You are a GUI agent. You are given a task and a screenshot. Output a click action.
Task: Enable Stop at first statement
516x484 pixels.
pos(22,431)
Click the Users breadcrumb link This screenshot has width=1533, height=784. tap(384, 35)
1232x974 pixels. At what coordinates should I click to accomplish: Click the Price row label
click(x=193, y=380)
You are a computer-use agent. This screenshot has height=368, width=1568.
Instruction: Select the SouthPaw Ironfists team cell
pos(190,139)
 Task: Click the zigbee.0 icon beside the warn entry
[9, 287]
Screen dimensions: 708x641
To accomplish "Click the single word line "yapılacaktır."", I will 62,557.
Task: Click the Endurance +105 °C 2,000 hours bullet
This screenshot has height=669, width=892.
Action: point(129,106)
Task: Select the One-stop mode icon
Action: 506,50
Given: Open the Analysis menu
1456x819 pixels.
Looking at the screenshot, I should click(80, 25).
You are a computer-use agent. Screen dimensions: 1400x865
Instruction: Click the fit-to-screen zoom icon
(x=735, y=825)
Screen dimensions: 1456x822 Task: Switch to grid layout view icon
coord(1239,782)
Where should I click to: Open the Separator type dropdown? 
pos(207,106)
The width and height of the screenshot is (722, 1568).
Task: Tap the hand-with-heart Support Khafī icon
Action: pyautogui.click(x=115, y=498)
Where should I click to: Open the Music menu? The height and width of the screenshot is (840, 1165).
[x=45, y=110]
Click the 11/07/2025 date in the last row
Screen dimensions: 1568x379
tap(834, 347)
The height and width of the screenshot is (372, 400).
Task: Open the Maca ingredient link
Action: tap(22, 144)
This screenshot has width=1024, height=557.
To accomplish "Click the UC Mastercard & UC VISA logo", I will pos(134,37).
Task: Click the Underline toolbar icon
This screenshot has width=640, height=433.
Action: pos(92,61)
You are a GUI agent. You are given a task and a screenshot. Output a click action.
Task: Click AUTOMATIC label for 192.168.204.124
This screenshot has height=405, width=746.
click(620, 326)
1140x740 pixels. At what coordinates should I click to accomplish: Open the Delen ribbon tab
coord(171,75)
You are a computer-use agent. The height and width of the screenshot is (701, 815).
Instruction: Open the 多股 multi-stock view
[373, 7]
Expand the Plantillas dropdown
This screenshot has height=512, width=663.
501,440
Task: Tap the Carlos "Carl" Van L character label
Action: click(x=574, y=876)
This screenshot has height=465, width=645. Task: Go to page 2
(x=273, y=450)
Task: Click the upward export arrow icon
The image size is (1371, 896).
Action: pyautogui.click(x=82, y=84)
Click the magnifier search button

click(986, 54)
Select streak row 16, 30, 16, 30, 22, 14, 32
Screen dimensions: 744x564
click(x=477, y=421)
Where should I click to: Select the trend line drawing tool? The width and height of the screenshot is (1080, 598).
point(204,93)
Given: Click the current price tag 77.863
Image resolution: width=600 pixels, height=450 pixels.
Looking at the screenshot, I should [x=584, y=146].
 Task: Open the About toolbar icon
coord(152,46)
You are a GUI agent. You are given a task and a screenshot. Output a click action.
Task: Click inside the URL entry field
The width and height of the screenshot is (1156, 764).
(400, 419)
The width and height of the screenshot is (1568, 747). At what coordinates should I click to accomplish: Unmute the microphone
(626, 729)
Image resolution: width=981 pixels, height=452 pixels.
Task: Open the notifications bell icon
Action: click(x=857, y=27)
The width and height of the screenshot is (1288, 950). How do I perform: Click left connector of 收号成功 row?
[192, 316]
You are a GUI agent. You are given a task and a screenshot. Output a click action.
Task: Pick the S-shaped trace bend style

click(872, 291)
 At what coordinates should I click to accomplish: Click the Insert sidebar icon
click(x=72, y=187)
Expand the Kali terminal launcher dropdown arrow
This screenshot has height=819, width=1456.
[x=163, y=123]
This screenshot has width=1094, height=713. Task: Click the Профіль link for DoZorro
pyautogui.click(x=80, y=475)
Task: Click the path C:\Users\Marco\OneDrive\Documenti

*Exercise brief*.
Reproduce all of the rows above word for word.

*Exercise response*.
You are a GUI agent. You are given a task and a screenshot. Output a click action.
Task: Enable Stop at first statement
516x484 pixels.
pos(22,431)
Click the Users breadcrumb link This screenshot has width=1533, height=784. tap(384, 35)
1232x974 pixels. At what coordinates should I click to accomplish: Click the Price row label
click(x=193, y=380)
You are a computer-use agent. This screenshot has height=368, width=1568.
Instruction: Select the SouthPaw Ironfists team cell
pos(190,139)
 Task: Click the zigbee.0 icon beside the warn entry
[9, 287]
Screen dimensions: 708x641
To accomplish "Click the single word line "yapılacaktır."", I will 62,557.
Task: Click the Endurance +105 °C 2,000 hours bullet
This screenshot has height=669, width=892.
Action: point(129,106)
Task: Select the One-stop mode icon
Action: 506,50
Given: Open the Analysis menu
1456x819 pixels.
Looking at the screenshot, I should click(80, 25).
You are a computer-use agent. Screen dimensions: 1400x865
Instruction: Click the fit-to-screen zoom icon
(x=735, y=825)
Screen dimensions: 1456x822 Task: Switch to grid layout view icon
coord(1239,782)
Where should I click to: Open the Separator type dropdown? 
pos(207,106)
The width and height of the screenshot is (722, 1568).
Task: Tap the hand-with-heart Support Khafī icon
Action: pyautogui.click(x=115, y=498)
Where should I click to: Open the Music menu? The height and width of the screenshot is (840, 1165).
[x=45, y=110]
Click the 11/07/2025 date in the last row
Screen dimensions: 1568x379
tap(834, 347)
The height and width of the screenshot is (372, 400).
Task: Open the Maca ingredient link
Action: tap(22, 144)
This screenshot has width=1024, height=557.
To accomplish "Click the UC Mastercard & UC VISA logo", I will pos(134,37).
Task: Click the Underline toolbar icon
This screenshot has width=640, height=433.
Action: pos(92,61)
You are a GUI agent. You are given a task and a screenshot. Output a click action.
Task: Click AUTOMATIC label for 192.168.204.124
This screenshot has height=405, width=746.
click(620, 326)
1140x740 pixels. At what coordinates should I click to accomplish: Open the Delen ribbon tab
coord(171,75)
You are a computer-use agent. The height and width of the screenshot is (701, 815).
Instruction: Open the 多股 multi-stock view
[373, 7]
Expand the Plantillas dropdown
This screenshot has height=512, width=663.
501,440
Task: Tap the Carlos "Carl" Van L character label
Action: click(x=574, y=876)
This screenshot has height=465, width=645. Task: Go to page 2
(x=273, y=450)
Task: Click the upward export arrow icon
The image size is (1371, 896).
Action: pyautogui.click(x=82, y=84)
Click the magnifier search button

click(986, 54)
Select streak row 16, 30, 16, 30, 22, 14, 32
Screen dimensions: 744x564
click(x=477, y=421)
Where should I click to: Select the trend line drawing tool? The width and height of the screenshot is (1080, 598).
point(204,93)
Given: Click the current price tag 77.863
Image resolution: width=600 pixels, height=450 pixels.
Looking at the screenshot, I should [x=584, y=146].
 Task: Open the About toolbar icon
coord(152,46)
You are a GUI agent. You are given a task and a screenshot. Output a click action.
Task: Click inside the URL entry field
The width and height of the screenshot is (1156, 764).
(400, 419)
The width and height of the screenshot is (1568, 747). At what coordinates should I click to accomplish: Unmute the microphone
(626, 729)
Image resolution: width=981 pixels, height=452 pixels.
Task: Open the notifications bell icon
Action: click(x=857, y=27)
The width and height of the screenshot is (1288, 950). How do I perform: Click left connector of 收号成功 row?
[192, 316]
You are a GUI agent. You are given a task and a screenshot. Output a click action.
Task: Pick the S-shaped trace bend style

click(872, 291)
 At what coordinates should I click to accomplish: Click the Insert sidebar icon
click(x=72, y=187)
Expand the Kali terminal launcher dropdown arrow
This screenshot has height=819, width=1456.
[x=163, y=123]
This screenshot has width=1094, height=713. Task: Click the Профіль link for DoZorro
pyautogui.click(x=80, y=475)
Task: Click the path C:\Users\Marco\OneDrive\Documenti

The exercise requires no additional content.